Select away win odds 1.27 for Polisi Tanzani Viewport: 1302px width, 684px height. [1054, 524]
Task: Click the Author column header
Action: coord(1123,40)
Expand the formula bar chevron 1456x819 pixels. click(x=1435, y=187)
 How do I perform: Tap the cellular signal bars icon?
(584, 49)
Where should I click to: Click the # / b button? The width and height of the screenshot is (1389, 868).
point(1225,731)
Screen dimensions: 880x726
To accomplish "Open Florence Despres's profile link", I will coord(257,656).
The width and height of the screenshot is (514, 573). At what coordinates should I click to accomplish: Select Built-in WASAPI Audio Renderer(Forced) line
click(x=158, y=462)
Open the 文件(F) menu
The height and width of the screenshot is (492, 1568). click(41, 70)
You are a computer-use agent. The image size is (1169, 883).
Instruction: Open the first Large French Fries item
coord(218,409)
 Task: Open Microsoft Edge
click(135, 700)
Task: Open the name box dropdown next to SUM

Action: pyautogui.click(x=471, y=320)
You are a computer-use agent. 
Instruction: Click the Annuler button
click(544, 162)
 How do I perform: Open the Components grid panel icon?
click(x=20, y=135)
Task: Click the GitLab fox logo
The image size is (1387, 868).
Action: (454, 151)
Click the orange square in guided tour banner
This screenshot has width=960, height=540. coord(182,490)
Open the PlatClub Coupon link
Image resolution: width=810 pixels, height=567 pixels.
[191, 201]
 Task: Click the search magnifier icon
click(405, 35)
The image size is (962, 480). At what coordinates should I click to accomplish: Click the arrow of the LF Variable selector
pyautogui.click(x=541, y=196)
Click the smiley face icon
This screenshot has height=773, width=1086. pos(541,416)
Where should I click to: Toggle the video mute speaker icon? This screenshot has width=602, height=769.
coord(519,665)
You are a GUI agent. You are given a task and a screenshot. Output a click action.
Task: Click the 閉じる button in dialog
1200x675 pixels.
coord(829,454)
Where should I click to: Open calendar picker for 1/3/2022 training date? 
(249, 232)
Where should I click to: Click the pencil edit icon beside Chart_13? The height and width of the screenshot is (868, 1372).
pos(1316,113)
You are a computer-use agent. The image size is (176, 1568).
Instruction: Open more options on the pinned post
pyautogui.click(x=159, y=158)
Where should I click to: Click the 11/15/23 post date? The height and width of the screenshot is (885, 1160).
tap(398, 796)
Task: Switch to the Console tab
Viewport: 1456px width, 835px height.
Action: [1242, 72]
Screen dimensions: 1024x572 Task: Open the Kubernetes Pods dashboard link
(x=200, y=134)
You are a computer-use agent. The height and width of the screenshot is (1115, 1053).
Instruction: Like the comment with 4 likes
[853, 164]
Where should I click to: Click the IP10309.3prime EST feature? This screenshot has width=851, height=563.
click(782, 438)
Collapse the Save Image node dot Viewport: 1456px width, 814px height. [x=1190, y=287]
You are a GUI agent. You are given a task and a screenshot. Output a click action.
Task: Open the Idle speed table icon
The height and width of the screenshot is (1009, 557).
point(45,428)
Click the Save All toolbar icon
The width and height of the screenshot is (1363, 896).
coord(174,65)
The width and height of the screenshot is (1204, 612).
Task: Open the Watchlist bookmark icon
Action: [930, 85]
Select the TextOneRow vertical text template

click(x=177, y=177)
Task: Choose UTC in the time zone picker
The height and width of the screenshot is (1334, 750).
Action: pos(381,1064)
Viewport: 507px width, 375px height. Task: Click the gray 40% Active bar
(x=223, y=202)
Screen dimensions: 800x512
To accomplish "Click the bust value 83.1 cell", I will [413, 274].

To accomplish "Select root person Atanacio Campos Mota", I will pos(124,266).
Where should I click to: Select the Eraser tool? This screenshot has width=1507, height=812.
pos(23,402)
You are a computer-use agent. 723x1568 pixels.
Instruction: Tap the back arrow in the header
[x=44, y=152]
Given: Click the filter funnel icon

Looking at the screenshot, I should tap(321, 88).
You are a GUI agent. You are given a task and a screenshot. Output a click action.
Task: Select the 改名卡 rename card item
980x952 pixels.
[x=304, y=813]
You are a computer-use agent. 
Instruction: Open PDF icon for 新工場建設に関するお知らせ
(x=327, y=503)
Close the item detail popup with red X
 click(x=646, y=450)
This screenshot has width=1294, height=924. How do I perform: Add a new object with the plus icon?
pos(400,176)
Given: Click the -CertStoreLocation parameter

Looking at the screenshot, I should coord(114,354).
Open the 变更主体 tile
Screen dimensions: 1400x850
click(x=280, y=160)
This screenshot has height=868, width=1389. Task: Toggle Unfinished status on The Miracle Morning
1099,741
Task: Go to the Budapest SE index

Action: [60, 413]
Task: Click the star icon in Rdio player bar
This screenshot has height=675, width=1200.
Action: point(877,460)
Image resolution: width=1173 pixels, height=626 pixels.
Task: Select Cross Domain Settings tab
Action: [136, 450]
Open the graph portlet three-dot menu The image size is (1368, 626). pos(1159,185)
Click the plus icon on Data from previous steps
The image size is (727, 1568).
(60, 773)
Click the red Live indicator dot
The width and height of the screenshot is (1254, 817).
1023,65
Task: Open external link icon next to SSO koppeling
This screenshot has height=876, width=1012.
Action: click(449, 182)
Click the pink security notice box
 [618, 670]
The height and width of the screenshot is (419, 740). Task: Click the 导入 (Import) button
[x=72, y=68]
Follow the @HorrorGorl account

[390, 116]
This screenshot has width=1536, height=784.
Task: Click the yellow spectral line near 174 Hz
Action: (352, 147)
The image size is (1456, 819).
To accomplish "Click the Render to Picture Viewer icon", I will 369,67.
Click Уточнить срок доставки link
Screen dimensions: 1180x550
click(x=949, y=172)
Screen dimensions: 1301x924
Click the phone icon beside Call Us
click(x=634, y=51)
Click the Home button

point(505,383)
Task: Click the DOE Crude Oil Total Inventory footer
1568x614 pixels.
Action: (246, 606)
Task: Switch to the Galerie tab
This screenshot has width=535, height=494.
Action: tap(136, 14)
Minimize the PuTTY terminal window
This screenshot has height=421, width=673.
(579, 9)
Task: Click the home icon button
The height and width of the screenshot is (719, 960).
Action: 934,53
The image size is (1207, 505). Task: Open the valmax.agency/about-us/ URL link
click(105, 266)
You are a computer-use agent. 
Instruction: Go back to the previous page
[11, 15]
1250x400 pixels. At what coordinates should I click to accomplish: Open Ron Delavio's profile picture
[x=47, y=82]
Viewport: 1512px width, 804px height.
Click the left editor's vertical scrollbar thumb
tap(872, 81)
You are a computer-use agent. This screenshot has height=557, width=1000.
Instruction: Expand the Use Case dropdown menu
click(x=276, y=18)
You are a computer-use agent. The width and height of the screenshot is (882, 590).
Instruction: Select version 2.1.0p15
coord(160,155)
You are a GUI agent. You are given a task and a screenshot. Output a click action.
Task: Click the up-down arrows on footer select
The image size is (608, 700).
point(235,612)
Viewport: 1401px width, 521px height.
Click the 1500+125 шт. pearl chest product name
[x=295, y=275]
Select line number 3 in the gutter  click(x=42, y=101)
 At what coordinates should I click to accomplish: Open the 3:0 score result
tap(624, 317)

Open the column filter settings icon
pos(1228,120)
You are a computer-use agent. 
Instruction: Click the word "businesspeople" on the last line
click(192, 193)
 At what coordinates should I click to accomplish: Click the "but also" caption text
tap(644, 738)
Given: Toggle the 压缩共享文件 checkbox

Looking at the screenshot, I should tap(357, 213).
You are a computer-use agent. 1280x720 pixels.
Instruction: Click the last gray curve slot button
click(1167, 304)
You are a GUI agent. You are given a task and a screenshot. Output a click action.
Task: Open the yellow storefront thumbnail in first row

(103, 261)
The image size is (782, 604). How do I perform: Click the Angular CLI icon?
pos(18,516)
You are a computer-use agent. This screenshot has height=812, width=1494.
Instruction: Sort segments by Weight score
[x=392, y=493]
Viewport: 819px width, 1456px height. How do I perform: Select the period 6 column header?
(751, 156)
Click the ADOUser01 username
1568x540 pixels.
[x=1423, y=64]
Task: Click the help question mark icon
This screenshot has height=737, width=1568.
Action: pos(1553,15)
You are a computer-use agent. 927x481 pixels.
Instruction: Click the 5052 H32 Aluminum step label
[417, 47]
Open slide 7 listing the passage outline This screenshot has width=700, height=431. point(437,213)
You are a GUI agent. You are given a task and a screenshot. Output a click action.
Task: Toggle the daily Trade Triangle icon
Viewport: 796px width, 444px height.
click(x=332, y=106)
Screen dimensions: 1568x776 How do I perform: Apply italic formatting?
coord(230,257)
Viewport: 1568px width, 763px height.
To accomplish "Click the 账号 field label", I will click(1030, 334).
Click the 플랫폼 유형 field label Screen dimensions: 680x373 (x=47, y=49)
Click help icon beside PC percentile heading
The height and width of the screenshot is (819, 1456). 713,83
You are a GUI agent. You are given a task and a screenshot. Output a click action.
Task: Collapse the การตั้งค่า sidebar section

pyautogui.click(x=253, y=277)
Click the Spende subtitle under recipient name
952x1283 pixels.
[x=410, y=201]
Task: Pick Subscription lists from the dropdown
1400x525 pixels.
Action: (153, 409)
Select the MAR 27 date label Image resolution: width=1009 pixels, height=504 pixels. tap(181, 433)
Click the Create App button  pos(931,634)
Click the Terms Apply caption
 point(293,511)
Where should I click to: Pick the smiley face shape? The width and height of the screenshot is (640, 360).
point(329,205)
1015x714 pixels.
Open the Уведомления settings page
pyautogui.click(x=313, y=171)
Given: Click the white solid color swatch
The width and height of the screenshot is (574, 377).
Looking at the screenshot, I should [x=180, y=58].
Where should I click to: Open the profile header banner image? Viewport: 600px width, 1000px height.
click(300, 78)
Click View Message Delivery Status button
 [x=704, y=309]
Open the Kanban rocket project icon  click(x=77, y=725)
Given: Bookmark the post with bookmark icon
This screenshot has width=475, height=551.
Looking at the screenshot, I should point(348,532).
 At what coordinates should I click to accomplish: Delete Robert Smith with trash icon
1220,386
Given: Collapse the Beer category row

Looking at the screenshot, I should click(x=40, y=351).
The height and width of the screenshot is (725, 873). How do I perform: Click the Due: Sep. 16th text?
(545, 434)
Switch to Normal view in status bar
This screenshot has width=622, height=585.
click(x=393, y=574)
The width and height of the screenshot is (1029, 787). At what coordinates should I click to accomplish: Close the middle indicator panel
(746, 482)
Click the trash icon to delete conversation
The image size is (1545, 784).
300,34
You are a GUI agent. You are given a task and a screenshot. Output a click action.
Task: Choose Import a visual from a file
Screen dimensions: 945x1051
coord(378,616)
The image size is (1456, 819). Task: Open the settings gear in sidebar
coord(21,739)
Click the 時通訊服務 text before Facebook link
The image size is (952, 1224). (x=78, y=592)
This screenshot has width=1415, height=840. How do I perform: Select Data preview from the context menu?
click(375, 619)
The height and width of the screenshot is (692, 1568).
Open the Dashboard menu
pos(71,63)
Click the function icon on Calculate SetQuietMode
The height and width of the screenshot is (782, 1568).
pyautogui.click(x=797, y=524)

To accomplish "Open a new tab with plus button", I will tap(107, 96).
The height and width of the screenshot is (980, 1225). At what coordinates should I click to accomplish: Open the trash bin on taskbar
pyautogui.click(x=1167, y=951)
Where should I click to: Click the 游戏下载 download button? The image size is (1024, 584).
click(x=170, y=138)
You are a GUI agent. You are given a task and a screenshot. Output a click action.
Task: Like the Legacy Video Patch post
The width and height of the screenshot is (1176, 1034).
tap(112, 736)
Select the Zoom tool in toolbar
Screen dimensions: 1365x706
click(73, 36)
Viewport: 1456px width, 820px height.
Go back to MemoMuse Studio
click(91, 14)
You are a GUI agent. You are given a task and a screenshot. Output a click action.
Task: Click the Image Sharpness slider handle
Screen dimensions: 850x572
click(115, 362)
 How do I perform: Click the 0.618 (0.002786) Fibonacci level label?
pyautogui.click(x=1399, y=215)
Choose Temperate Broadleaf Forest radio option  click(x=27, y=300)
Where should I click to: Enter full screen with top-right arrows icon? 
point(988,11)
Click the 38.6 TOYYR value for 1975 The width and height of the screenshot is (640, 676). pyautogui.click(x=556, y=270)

+---+

__To be done__: Lay out the entries as a numbered list, starting with the line containing "Screen dimensions: 800x512" and going on through the line containing "pos(400,176)", leaving out blank lines.

__Response to this task__:
1. Screen dimensions: 800x512
2. To accomplish "Click the bust value 83.1 cell", I will [413, 274].
3. To accomplish "Select root person Atanacio Campos Mota", I will pos(124,266).
4. Where should I click to: Select the Eraser tool? This screenshot has width=1507, height=812.
5. pos(23,402)
6. You are a computer-use agent. 723x1568 pixels.
7. Instruction: Tap the back arrow in the header
8. [x=44, y=152]
9. Given: Click the filter funnel icon
10. Looking at the screenshot, I should tap(321, 88).
11. You are a GUI agent. You are given a task and a screenshot. Output a click action.
12. Task: Select the 改名卡 rename card item
13. 980x952 pixels.
14. [x=304, y=813]
15. You are a computer-use agent. 
16. Instruction: Open PDF icon for 新工場建設に関するお知らせ
17. (x=327, y=503)
18. Close the item detail popup with red X
19.  click(x=646, y=450)
20. This screenshot has width=1294, height=924. How do I perform: Add a new object with the plus icon?
21. pos(400,176)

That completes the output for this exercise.